Total the lines of the listing below that hold the word "computer". Output nothing except that number.

─── DATA FOR PROCESSING

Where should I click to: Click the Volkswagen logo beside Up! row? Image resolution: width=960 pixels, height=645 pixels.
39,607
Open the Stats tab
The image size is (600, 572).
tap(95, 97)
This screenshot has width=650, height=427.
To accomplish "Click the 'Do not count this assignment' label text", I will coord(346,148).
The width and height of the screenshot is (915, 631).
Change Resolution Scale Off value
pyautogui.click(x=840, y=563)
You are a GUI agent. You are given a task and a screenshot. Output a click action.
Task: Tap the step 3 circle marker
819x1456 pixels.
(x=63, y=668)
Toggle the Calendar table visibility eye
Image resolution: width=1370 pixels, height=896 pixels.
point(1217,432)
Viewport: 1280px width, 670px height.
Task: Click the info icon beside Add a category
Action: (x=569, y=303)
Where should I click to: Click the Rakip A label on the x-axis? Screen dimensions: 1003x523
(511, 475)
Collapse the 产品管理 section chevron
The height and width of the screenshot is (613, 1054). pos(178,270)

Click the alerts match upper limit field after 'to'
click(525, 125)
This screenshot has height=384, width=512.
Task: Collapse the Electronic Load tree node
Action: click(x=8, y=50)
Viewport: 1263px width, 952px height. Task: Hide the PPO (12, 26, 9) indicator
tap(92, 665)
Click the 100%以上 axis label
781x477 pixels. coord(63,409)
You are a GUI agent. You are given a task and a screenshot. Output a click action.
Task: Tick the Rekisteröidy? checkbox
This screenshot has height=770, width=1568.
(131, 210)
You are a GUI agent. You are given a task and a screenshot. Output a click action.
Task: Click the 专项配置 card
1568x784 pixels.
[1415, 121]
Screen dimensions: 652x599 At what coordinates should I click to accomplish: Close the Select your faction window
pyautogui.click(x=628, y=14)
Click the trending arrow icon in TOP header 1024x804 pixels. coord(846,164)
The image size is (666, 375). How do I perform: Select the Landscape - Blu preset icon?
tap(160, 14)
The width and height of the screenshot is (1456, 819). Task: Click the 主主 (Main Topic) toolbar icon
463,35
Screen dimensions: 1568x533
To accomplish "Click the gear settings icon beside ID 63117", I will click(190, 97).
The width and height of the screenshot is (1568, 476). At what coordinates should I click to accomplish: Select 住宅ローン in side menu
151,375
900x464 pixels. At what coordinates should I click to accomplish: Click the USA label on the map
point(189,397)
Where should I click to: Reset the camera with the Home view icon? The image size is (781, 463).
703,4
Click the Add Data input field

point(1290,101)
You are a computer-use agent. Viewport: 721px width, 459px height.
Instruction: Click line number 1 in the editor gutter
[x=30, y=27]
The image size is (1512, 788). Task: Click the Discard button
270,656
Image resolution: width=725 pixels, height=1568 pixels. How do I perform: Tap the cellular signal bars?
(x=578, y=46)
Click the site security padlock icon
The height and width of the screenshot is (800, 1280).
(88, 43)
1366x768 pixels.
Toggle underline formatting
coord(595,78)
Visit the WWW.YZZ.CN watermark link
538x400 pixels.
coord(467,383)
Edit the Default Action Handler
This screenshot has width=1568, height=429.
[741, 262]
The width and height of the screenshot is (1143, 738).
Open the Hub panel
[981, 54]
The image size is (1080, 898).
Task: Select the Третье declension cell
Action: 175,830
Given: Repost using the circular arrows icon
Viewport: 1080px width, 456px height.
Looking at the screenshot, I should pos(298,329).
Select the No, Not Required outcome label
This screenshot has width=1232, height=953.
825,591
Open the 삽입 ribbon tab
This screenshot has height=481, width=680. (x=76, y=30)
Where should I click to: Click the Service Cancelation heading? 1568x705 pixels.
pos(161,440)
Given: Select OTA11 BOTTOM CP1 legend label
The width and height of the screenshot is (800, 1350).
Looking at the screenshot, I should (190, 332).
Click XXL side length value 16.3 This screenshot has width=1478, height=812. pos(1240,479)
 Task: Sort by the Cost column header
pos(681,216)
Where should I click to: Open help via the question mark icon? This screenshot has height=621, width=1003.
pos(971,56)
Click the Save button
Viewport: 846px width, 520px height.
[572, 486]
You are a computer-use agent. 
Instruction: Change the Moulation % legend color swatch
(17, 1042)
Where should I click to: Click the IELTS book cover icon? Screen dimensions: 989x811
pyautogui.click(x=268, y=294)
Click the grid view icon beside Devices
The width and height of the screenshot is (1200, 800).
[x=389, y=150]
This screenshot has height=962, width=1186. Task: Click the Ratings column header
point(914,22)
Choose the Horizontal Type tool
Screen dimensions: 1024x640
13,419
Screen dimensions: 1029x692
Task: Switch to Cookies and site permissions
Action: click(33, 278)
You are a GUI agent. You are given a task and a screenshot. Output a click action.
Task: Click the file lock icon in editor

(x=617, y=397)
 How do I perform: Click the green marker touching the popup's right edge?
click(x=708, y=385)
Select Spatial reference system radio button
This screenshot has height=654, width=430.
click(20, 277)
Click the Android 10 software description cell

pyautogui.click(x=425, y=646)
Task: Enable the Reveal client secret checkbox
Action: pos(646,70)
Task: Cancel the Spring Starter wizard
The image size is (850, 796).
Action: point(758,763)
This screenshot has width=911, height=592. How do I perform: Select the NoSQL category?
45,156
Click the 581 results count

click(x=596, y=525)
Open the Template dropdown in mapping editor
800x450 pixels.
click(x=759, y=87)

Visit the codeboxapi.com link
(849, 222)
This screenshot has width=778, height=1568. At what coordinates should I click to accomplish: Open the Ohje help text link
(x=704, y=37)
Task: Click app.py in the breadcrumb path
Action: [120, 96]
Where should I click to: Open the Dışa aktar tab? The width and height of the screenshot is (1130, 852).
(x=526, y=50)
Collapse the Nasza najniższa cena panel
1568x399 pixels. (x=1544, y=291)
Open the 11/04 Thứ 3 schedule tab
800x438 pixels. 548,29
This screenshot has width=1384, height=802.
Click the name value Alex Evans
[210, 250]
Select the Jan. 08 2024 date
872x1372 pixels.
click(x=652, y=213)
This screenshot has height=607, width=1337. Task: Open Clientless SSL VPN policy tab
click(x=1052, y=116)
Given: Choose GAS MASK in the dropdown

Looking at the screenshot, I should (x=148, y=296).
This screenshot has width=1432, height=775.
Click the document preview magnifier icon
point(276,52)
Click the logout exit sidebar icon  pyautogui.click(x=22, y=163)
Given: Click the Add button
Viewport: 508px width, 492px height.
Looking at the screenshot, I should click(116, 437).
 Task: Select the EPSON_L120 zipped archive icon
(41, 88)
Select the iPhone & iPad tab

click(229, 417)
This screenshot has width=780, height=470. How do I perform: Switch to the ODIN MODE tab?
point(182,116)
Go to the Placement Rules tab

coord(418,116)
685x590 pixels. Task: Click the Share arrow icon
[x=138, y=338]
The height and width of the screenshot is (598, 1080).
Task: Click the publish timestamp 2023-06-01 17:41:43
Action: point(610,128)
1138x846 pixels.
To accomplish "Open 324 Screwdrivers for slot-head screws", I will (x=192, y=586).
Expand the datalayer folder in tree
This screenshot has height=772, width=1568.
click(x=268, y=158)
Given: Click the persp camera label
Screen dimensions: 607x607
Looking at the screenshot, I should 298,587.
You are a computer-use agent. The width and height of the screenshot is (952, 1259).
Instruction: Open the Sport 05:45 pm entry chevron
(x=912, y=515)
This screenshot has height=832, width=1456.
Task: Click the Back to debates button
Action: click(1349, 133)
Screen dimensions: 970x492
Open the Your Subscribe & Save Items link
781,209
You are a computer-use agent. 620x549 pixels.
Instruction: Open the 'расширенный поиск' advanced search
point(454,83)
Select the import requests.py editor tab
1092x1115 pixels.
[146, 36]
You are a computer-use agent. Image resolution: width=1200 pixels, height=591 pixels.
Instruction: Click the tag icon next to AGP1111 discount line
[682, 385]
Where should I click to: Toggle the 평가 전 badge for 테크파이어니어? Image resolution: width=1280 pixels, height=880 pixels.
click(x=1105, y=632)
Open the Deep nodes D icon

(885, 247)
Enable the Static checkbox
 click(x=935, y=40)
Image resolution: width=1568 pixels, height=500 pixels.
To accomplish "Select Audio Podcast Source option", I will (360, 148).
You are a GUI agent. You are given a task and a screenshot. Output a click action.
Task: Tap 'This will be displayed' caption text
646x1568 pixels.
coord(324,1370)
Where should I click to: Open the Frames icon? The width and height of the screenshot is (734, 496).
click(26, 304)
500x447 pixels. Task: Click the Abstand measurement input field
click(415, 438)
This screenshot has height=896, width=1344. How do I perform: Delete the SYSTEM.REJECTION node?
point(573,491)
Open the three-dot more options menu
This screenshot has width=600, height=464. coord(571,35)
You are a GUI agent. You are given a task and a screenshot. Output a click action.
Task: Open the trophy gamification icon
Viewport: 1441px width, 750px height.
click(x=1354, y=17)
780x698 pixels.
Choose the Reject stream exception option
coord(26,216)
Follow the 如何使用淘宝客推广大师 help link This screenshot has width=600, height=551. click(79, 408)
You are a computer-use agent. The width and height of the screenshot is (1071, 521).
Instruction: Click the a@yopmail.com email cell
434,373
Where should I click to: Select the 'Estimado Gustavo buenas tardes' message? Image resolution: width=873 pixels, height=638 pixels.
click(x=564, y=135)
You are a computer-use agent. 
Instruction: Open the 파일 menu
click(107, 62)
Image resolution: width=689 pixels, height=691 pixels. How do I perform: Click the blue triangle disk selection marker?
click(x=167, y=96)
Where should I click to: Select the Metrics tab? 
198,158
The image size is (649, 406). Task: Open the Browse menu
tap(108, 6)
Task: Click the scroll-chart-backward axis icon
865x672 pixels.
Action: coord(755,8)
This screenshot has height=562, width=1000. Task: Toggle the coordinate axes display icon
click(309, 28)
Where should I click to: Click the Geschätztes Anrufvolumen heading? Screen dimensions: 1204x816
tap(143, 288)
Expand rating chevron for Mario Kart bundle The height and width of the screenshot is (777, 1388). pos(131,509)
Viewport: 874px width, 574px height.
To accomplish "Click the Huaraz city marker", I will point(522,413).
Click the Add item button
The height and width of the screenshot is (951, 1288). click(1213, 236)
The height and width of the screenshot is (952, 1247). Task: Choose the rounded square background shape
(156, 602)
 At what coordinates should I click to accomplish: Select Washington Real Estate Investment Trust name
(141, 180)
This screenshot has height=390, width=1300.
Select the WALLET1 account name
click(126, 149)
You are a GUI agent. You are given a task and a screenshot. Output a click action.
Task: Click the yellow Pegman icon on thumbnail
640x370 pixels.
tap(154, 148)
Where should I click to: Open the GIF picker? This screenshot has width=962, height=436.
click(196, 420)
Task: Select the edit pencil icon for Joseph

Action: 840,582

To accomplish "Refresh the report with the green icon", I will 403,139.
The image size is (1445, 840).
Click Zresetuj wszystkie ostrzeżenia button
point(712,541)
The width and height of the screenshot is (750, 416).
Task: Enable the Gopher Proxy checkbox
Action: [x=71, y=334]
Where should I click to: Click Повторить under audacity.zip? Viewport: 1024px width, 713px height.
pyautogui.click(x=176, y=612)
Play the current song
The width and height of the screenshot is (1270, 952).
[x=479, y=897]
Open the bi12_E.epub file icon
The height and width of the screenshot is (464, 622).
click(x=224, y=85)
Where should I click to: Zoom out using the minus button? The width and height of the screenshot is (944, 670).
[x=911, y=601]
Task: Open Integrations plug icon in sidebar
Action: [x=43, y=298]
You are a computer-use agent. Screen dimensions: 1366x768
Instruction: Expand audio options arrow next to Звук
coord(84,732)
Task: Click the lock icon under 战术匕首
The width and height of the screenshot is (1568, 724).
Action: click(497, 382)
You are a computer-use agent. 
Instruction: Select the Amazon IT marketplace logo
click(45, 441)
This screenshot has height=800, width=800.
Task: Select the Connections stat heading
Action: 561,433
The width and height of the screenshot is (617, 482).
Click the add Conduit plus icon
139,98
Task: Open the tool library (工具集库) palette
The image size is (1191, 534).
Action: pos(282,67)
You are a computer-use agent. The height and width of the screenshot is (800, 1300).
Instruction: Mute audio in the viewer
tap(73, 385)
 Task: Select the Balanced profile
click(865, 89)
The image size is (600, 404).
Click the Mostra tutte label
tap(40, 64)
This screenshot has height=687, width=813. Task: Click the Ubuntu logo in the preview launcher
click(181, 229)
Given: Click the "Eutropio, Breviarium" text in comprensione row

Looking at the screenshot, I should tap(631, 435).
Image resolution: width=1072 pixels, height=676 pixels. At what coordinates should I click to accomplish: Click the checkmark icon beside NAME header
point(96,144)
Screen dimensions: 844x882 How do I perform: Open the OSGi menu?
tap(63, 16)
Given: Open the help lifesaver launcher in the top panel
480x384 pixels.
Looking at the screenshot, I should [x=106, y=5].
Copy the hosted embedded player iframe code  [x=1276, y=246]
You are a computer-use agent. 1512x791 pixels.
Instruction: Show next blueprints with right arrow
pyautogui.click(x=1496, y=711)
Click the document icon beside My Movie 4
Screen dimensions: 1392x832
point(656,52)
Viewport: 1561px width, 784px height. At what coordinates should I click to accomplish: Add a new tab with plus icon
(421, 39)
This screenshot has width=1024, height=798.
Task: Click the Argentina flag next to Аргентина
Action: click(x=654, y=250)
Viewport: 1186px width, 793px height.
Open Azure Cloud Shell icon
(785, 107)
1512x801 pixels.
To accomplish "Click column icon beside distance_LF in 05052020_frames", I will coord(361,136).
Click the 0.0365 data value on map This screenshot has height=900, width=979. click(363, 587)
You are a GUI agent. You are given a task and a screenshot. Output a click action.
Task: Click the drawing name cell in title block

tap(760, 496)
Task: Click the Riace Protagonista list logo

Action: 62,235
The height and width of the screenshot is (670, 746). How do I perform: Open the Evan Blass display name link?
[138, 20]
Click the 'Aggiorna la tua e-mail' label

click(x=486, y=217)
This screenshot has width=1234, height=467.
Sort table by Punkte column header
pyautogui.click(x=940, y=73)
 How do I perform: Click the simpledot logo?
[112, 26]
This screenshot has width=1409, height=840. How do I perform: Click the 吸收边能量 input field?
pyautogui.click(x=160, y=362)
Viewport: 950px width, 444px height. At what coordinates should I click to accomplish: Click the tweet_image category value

──────

→ EXERCISE RESPONSE
11